The gold standard for the diagnosis of endometriosis is diagnostic laparoscopy, Band-Aid surgery under general anesthesia in which the surgeon inspects the inside of the patient’s pelvis with a special fiber optic camera. During this procedure any areas of abnormal tissue are identified, biopsies are taken and, if applicable, a diagnosis of endometriosis is later confirmed via microscopic examination of the biopsied areas of tissue by a pathologist.
While endometriosis may be suspected based on pelvic exam, medical history and imaging studies (MRI, CT and Ultrasound), diagnostic laparoscopy is the only way of diagnosing the disease. 
If Dr. Cook suspects you may have endometriosis, he may well recommend that the diagnosis be confirmed during a diagnostic laparoscopy. If abnormal tissue is visualized during this procedure he will then carefully remove all areas of disease at the same time via surgical excision.
While there are non-invasive treatments for endometriosis, such as medical therapies, these treatments treat the symptoms and not the disease. The only treatment that both confirms the diagnosis and actually removes the disease is surgery. Undergoing laparoscopic diagnosis and treatment of endometriosis is therefore the cornerstone of the comprehensive multidisciplinary care offered to patients who come to us for the treatment of suspected endometriosis.

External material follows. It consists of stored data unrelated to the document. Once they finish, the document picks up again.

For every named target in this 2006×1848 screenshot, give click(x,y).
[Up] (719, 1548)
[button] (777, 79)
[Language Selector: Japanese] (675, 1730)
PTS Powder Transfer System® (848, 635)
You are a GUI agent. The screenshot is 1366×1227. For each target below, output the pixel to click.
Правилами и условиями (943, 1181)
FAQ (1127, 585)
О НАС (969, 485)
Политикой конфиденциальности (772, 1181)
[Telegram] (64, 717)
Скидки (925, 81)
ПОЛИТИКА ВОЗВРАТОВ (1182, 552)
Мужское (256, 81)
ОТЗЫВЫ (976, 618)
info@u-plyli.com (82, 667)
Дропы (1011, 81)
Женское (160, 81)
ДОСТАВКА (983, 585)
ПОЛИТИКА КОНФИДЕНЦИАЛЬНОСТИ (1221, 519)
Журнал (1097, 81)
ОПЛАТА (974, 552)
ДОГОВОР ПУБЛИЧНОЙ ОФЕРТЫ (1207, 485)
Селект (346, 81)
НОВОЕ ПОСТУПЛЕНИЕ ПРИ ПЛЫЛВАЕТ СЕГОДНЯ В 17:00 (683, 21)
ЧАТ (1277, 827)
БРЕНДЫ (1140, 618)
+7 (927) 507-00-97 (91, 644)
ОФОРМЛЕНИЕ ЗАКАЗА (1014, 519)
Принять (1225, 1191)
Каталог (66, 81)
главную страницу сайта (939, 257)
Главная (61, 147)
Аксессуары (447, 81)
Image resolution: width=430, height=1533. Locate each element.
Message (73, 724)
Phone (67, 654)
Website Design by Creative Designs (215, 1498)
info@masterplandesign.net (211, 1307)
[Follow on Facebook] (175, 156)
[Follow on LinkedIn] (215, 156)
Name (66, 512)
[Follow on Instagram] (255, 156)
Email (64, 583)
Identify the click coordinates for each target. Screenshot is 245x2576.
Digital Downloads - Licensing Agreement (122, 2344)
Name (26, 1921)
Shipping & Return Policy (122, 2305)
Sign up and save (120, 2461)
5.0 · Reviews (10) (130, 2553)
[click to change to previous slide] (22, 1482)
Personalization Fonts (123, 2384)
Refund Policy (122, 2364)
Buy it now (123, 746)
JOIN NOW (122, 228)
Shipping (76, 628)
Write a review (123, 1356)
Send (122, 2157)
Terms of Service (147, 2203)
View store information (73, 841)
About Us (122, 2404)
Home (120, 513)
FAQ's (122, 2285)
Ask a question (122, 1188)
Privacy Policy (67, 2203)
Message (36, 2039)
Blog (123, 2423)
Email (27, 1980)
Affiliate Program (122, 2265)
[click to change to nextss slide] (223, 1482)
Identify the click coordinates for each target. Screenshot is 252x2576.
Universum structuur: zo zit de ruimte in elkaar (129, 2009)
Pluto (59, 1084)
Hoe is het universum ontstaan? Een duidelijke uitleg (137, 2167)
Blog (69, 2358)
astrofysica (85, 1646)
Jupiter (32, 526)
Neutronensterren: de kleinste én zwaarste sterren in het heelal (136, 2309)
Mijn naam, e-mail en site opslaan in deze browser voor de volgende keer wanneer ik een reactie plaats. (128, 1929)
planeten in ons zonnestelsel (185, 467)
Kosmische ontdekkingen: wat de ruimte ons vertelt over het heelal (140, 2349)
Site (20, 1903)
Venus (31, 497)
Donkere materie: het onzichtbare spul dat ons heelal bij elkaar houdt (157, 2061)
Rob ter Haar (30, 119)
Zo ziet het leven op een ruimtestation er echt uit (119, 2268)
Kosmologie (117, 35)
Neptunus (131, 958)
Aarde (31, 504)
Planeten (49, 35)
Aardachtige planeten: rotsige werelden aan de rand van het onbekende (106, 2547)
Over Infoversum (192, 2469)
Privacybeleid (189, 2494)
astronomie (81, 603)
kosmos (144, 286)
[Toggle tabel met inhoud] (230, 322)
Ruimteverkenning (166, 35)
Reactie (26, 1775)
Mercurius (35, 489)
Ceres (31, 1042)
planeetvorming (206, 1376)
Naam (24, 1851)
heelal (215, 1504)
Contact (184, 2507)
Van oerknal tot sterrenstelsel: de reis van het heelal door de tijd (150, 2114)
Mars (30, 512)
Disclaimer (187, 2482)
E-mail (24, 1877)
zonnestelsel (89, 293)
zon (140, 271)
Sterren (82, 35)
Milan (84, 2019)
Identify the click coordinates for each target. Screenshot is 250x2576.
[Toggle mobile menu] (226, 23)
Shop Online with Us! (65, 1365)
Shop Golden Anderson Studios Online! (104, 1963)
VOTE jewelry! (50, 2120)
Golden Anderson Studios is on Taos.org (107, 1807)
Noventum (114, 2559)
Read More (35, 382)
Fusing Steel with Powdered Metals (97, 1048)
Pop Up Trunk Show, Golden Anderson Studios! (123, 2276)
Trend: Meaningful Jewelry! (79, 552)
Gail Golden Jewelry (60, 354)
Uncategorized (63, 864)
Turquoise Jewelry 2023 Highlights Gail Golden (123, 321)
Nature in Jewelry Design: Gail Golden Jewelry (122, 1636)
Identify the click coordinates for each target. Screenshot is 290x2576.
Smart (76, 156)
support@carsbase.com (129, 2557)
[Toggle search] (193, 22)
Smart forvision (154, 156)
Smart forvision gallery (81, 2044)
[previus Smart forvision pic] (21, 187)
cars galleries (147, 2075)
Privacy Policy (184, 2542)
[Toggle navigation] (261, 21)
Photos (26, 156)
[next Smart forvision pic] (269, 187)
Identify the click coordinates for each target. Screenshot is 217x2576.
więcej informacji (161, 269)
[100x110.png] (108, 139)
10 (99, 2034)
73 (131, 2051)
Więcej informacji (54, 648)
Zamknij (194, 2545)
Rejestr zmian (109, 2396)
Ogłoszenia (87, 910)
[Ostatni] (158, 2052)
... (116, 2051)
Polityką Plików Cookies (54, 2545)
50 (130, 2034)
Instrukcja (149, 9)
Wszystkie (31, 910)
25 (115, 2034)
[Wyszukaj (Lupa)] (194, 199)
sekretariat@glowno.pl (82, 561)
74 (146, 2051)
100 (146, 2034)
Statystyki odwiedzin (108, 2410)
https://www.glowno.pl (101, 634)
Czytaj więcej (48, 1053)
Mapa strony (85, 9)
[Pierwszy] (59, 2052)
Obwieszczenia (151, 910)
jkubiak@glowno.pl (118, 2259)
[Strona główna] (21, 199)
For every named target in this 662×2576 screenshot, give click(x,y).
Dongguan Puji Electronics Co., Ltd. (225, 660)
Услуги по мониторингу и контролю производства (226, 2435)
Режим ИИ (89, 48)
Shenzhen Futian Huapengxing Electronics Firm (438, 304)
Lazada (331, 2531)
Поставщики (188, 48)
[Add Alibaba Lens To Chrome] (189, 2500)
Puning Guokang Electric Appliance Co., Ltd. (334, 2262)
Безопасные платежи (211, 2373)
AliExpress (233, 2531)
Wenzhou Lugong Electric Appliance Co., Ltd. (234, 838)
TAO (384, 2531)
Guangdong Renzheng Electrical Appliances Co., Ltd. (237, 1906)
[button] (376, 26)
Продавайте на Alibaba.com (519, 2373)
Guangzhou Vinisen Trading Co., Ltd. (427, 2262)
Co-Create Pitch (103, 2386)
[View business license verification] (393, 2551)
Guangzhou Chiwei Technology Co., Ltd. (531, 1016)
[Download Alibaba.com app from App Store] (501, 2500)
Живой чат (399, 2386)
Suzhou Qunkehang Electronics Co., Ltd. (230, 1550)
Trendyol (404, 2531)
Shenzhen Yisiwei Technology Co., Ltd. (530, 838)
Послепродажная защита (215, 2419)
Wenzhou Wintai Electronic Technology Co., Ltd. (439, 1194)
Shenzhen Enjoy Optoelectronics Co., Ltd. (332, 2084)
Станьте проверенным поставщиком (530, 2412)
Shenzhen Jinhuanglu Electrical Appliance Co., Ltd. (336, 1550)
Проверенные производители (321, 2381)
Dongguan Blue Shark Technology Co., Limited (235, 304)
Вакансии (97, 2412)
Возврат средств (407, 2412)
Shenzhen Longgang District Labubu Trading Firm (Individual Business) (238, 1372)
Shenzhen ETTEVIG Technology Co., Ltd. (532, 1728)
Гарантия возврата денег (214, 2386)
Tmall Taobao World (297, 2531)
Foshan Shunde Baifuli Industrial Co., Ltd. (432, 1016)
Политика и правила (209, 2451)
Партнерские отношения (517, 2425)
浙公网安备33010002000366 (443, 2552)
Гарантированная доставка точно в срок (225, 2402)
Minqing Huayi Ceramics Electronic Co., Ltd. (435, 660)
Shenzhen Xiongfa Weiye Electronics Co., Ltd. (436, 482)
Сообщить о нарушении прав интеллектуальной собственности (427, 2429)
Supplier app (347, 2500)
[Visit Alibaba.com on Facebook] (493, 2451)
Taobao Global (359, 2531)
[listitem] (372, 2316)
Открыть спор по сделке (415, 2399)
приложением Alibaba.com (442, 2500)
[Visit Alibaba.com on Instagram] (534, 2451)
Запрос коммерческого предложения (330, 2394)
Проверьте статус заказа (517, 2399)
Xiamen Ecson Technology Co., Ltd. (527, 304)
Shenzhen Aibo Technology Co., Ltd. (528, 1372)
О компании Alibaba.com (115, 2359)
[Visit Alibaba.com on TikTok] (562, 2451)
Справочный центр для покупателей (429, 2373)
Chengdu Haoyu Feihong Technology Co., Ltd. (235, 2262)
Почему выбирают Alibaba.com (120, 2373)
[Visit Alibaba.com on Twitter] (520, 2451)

The surgical experience itself was better than I’d ever had. Dr. Cook made sure that I was warm, relaxed and not nauseated (the part of anesthesia I dread). I am less than a month out from surgery but I feel good knowing that Dr. Cook and his team are still invested in my recovery. They will continue to track & help my progress for the next year.
Will a diagnostic laparoscopy provide me with answers?
It takes a trained eye to identify all areas of disease and not to overlook subtle forms of endometriosis, which can lead to false negatives (failure to diagnose the disease even though disease is present). With Dr. Cook’s wealth of expertise in identifying even the subtlest forms of this disease you can be confident that if endometriosis is a factor in your pain, he will find it and meticulously treat it during laparoscopy.
Due to his clinical experience, if Dr. Cook suspects endometriosis based on your medical history and pelvic exam, in the vast majority of cases this diagnosis will indeed be confirmed during diagnostic laparoscopy.
1. Occasionally a patient will have endometriosis that has invaded from the pelvis into the vagina or will have cutaneous endometriosis (endometriosis involving a surgical scar). In these unusual cases, biopsies may be obtained without the need for diagnostic laparoscopy, although surgery will be needed for the complete removal of the disease.